Problem statement:
Would you show every line from the records that holds "Overview"?

____________________

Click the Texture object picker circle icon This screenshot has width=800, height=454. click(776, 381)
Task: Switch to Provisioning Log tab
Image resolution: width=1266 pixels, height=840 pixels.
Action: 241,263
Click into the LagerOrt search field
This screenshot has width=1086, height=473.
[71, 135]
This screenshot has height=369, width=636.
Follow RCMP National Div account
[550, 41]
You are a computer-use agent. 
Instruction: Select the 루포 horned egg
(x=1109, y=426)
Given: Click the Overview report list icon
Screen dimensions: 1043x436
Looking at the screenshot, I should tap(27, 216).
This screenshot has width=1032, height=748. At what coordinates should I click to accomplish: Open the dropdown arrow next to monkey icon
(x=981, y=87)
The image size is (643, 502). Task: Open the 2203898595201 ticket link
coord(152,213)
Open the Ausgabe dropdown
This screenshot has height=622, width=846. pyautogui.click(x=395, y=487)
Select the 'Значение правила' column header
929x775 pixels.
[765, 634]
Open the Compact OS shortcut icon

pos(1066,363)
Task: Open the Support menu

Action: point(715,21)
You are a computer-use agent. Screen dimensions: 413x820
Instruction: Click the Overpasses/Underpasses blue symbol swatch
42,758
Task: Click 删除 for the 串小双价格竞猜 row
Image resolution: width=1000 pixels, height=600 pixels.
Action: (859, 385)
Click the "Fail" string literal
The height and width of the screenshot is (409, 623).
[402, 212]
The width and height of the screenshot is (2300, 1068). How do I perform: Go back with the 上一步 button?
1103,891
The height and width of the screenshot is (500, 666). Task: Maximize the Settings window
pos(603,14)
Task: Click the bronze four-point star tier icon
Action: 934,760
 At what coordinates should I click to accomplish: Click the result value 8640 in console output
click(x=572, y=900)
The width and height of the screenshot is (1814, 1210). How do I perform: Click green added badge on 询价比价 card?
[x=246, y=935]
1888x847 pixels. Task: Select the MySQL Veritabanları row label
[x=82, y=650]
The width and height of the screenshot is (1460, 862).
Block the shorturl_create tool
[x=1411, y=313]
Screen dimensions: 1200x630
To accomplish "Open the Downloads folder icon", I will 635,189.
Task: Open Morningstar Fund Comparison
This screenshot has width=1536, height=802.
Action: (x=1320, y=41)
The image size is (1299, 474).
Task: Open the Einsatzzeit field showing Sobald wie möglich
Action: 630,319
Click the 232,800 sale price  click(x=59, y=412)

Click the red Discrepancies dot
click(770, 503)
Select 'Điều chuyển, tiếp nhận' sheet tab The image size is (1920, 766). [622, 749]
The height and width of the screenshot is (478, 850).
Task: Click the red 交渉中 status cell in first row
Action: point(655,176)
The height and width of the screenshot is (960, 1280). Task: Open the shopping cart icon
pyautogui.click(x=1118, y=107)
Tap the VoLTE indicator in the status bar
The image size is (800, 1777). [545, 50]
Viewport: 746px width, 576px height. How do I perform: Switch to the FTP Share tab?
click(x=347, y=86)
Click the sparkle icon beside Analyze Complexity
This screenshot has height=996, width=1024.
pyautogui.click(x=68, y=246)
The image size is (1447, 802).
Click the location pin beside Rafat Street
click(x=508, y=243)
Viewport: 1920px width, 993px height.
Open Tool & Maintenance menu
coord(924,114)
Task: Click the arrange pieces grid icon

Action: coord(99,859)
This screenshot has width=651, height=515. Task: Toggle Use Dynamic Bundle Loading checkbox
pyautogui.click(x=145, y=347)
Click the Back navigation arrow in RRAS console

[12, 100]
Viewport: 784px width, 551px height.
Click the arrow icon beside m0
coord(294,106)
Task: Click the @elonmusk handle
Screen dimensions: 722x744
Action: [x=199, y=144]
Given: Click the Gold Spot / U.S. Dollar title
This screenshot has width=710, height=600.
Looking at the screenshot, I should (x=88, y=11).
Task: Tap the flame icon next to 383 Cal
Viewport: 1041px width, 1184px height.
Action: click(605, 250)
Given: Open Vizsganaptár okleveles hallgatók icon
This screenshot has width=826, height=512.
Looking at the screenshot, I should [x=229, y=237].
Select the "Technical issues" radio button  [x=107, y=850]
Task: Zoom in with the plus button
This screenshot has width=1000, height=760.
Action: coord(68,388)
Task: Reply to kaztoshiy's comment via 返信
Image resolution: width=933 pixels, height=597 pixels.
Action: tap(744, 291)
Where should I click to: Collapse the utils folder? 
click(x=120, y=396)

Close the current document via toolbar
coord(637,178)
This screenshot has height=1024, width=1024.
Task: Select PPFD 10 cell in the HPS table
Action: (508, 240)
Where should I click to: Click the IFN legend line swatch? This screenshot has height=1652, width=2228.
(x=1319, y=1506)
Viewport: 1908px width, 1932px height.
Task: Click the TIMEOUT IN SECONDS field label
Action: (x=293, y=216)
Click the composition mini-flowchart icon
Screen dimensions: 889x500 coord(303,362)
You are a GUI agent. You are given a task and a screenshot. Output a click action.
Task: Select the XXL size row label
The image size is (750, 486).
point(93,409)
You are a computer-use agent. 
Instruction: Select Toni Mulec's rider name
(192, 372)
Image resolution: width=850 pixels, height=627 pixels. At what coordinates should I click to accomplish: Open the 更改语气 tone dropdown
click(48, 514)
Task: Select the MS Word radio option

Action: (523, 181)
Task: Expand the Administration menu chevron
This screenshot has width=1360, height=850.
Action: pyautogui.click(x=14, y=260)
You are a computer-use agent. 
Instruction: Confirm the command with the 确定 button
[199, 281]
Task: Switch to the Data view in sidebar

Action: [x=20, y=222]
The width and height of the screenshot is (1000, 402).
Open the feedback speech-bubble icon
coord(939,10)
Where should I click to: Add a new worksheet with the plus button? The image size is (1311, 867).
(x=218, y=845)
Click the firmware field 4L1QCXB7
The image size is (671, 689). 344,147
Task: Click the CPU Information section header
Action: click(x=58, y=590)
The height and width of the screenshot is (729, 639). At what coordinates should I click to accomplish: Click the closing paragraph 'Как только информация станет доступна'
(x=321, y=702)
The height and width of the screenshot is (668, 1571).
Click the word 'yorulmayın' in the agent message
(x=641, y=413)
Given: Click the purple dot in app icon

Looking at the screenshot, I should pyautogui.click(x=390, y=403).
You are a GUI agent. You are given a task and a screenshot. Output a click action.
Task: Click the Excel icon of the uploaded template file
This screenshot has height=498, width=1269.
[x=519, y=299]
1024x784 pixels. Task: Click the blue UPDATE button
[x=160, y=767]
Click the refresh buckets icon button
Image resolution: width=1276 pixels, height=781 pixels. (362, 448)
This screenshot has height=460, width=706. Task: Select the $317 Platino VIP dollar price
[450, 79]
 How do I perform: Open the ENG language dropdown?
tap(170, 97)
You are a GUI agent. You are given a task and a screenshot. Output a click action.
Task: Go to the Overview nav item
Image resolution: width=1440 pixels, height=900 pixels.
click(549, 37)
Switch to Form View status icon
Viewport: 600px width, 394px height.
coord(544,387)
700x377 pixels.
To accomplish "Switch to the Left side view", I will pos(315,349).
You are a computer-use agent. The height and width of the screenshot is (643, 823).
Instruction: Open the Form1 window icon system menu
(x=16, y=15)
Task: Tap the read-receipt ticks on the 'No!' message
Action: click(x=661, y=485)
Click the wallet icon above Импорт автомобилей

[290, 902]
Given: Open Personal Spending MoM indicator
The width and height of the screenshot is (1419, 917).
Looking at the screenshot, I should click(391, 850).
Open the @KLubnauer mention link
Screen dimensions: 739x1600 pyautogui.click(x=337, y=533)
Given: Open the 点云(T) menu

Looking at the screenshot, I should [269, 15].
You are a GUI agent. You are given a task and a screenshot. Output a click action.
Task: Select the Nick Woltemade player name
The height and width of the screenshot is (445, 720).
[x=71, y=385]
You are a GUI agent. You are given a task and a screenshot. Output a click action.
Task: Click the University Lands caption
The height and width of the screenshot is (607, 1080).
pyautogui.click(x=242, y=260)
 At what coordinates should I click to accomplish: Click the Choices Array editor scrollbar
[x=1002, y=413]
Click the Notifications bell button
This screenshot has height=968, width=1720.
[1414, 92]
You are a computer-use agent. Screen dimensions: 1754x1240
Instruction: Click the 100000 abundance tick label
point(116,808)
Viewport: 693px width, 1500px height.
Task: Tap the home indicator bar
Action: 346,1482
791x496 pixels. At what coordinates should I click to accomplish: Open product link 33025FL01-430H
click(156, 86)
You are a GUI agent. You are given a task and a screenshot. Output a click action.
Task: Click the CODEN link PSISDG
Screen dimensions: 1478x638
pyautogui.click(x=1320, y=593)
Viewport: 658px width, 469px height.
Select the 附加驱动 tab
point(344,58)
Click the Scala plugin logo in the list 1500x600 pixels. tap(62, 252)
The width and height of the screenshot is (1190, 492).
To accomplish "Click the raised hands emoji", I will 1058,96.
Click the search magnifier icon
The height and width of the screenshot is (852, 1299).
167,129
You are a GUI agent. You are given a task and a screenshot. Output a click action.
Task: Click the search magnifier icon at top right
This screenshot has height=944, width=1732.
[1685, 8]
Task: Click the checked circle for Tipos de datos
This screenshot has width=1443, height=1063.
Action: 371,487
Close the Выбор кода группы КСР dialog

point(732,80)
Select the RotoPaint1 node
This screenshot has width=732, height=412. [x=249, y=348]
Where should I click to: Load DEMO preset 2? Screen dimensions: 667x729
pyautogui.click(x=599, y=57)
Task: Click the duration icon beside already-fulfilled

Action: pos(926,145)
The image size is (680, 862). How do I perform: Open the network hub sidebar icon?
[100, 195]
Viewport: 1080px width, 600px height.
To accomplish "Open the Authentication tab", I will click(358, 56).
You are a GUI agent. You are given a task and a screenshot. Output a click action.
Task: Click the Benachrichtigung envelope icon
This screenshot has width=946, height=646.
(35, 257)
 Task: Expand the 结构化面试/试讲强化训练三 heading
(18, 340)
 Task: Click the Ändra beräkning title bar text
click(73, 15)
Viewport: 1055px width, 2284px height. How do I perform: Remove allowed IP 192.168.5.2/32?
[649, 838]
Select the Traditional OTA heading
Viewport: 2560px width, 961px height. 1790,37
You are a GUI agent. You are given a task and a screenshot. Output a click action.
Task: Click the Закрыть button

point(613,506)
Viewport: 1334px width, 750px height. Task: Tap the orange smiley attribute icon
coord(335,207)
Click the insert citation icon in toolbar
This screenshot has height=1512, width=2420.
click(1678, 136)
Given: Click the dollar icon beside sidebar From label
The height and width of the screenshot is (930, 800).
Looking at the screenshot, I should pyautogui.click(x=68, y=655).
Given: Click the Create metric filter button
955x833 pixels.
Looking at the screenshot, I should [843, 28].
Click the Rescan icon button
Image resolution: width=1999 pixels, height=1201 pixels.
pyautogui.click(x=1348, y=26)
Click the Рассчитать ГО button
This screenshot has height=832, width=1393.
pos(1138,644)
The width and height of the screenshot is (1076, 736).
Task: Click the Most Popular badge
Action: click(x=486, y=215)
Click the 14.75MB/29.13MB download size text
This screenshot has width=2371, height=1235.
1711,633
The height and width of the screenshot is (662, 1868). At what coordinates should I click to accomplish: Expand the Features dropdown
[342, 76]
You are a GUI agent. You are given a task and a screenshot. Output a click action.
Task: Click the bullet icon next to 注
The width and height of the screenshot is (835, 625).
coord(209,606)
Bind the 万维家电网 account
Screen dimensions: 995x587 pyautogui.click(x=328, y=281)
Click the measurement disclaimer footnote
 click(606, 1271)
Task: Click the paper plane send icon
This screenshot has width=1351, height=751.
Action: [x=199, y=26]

____________________

Answer section:
Given: Click the Overview report list icon
Task: Go to the Overview nav item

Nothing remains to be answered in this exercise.